The discovery and evolutionary analysis of divergent homologs involved in cattle immune and reproductive biology.

摘要

A comparative genomics approach for mining databases of expressed sequence tags (ESTs) was used to identify the MHC class I-like gene family A1 (MHCLA1) and MHCLA2 genes which represent distant homologs of the human and mouse NK cell stimulatory ligand genes, ULBP, RAFT, H60 and Raet-1, on the basis of comparative mapping data. Similar to the human and mouse homologs, cattle MHCLA1 is constitutively expressed and does not encode an 0 domain. Southern blotting using MHCLA1 to probe DNA from 14 species representing 5 mammalian orders suggests that the MHCLA genes evolved rapidly by duplication and divergence in the Artiodactyla. Studies in humans demonstrated that the ULBPs interact with the NK cell NKG2D stimulatory receptor and that this interaction is blocked by the human cytomegalovirus UL16 protein. These data suggest the hypothesis that duplication and divergence of the cattle MHCLA genes was driven by selection exerted by viral pathogens.; To conform with the human nomenclature, the cattle MHCLA genes were renamed ULBPs. Genomic sequencing identified 30 cattle ULBP loci existing in two gene clusters that evolved by extensive segmental duplication. Nine loci were designated genes and predicted to encode cell-surface glycoproteins. Substitution analysis identified 11 outwardly directed residues under positive Darwinian selection. These positively selected residues show little overlap with those proposed to interact with NKG2D. This suggests that the extracellular domains of the cattle ULBPs are under adaptive diversifying selection to avoid interaction with a bovine herpesvirus UL 16 molecule while selectively preserving the NKG2D binding site.; Ten divergent homologs were identified using a subtractive bioinformatic analysis of 12,614 cattle placenta ESTs followed by comparative, evolutionary and gene expression studies. Eight have not been identified previously.
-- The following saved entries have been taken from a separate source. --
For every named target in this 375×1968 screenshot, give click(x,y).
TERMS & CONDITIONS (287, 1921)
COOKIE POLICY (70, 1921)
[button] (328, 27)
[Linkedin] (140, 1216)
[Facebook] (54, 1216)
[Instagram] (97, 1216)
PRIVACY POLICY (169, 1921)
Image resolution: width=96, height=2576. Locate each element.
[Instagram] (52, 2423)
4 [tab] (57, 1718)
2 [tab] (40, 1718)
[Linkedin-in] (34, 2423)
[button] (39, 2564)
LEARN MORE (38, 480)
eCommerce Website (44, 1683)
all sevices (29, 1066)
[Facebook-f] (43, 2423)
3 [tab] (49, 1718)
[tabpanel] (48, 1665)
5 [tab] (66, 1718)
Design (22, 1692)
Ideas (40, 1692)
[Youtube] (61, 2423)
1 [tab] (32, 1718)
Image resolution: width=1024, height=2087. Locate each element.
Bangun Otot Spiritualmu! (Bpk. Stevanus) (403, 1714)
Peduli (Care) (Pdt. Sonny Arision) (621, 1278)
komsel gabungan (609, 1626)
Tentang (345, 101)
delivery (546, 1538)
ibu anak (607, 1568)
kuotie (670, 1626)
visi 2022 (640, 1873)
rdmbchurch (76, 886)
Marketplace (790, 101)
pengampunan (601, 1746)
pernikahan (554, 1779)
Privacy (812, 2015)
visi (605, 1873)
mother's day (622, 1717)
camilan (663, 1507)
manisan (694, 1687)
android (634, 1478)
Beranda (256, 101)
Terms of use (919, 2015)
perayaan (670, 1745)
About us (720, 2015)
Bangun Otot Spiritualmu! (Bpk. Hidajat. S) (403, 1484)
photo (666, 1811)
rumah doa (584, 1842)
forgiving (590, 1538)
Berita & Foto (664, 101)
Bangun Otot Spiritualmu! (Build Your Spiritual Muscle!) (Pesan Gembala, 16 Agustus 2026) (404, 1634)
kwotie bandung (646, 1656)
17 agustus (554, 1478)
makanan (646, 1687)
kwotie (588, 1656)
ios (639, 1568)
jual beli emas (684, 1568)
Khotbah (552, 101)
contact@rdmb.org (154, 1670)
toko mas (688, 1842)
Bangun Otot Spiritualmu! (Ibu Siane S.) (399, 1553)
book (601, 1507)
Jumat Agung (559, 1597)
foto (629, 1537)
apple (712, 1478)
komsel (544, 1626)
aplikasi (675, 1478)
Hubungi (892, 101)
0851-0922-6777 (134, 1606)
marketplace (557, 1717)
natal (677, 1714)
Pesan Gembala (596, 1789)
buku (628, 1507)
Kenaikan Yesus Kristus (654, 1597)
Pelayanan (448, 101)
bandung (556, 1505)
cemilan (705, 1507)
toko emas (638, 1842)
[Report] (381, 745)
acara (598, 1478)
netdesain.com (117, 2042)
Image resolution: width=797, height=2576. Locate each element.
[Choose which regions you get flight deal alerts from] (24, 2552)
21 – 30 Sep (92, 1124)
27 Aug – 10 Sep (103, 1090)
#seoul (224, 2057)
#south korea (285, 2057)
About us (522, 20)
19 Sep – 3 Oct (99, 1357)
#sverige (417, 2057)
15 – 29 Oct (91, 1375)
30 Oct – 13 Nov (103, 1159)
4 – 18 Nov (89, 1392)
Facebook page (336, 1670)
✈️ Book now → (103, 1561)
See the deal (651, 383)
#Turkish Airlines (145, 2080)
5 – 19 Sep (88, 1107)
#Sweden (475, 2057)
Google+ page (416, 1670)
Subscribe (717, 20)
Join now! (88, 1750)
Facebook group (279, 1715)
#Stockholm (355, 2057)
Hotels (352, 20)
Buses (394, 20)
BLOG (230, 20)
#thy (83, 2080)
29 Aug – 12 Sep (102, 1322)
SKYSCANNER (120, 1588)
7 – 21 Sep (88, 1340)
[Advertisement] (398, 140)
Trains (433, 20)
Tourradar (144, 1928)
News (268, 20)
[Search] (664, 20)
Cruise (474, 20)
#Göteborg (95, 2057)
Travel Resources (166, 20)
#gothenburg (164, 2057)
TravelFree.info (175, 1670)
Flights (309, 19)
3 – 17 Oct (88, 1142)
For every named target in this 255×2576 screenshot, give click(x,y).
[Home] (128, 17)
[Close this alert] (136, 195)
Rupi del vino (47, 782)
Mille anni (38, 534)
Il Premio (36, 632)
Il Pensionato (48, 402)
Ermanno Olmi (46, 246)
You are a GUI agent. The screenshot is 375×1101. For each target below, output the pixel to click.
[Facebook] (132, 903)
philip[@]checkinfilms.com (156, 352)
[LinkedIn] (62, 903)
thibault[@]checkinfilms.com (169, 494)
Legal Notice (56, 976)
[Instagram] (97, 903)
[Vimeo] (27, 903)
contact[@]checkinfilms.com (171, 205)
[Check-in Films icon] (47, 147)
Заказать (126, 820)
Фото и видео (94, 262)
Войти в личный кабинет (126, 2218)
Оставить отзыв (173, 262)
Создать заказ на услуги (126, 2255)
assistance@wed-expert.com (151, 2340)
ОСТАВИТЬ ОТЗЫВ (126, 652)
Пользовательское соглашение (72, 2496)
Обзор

These were named: CSSMST1, CIST1, HAVCRNDP, PRP8, PRP9, PRP11, SECTM1A and SECTM1B. Nucleotide substitution analysis provided evidence for positive selection in members of the PRP gene family, SECTM1A and SECTM1B. Gene expression profiles, motif predictions, and annotations of homologous sequences indicate immunological and reproductive functions of the divergent homologs. The genes identified in this experiment are thus of evolutionary and physiological importance and may have a role in placental adaptations.